I’m 54 and have been previously operated (left upper lingula preserving lobectomy) and had chemo for lung cancer. My life expectancy without lung cancer is sufficiently long that slow growth lesions might impact my health. My next scan is in July and then it will have been 2.5 years since the original detection of these lesions with my pre-op ct. Up to now they haven’t grown but it will have been a year since my last scan. I don’t think any one likes the idea that there is a cancer growing in them even if it is slow for lung cancer. It would be comforting to think there’s an absolute limit on their size.

March 27, 2018 at 10:53 am #1294145
catdander forum moderator
catdander forum moderator
If the nodules don’t and haven’t grown then they probably aren’t cancer or even AIS. They may just be benign nodules that never grow nor cause symptoms, this is very common. If it is cancer or AIS then it can and probably will grow. Your right about the growth rate not following a consistent rate of growth and there is no limit to how large a cancer can get. AIS is a newer name for BAC which is usually slow growing (hence in situ) on the CT BAC looks cloudy instead of the solid white of typical lung cancer. It can grow throughout the lungs but doesn’t usually metastasize outside the lungs. BAC can change behavior and become more like a typical lung cancer where the rate of growth usually changes.

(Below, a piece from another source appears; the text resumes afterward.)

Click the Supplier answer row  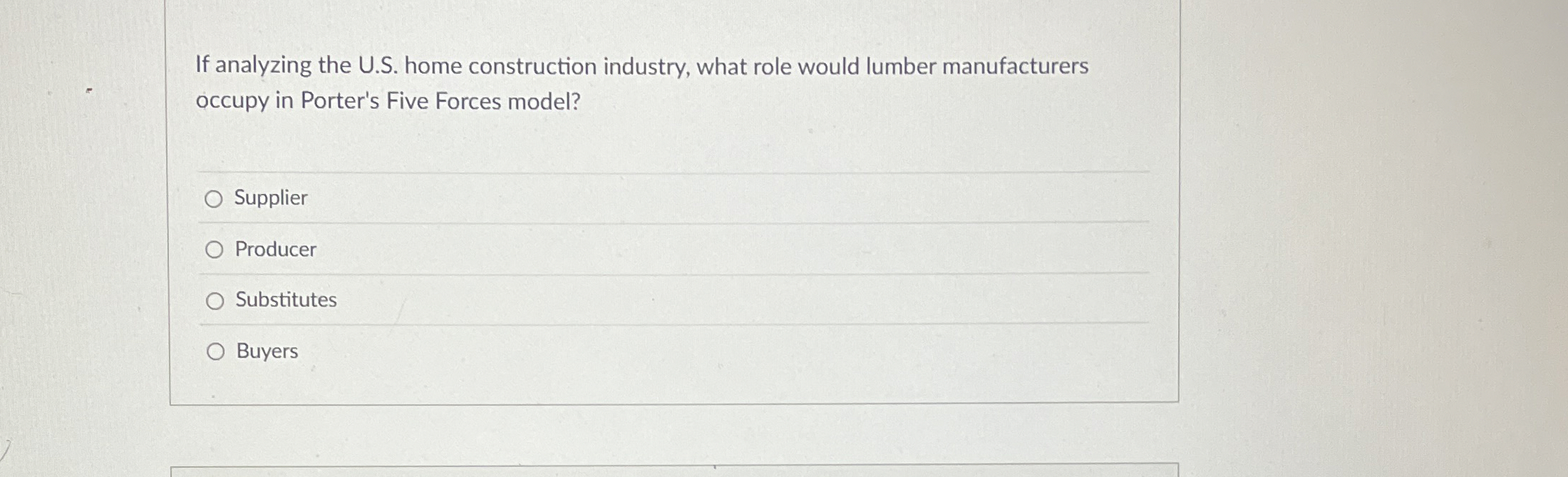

If these nodules were never biopsied and haven’t changed in over 2 years then it’s probably not cancer. I hope it’s not.

All best,
Janine

March 28, 2018 at 1:49 pm #1294153

onthemark
Thanks Janine and Jim for your responses and well wishes.

I’ve apparently had these 2 ggo’s since the very first scan, prior to surgery, but they were first mentioned in the radiology reports as “subtle” ggo’s after I finished adjuvant chemotherapy. That was a big surprise to me at the time.

I was having three month scans for awhile and the lesions were reported as stable. In my most recent scan there was no reference at all to the ggo’s and I told my oncologists that i was unhappy about getting all that radiation (these were not low dose CT’s) and getting shoddy reports. I asked to have a new report but that didn’t go anywhere.

After that I decided to wait a year+ till my next scan, more out of frustration than anything. Unfortunately in Canada we can’t decided which hospital we go to, or who reads our scans, or who our specialists doctors are. That’s one of the downsides of socialized medicine. The upside is not having to deal with insurance companies. Anyway the ggo lesions in my right lung were noted as stable from Nov 2015 to Feb 2017, while the last scan I had 3 months later didn’t mention them at all. My next scan is early July 2018.

I realize I’ve had it a lot easier than many other people with lung cancer. My impression is that the vast majority of persistent ggo’s over 5 mm are thought to be either pre-cancerous or outright cancer, but I don’t have any knowledge of data to back that up. I am hoping to have the very slow growing kind.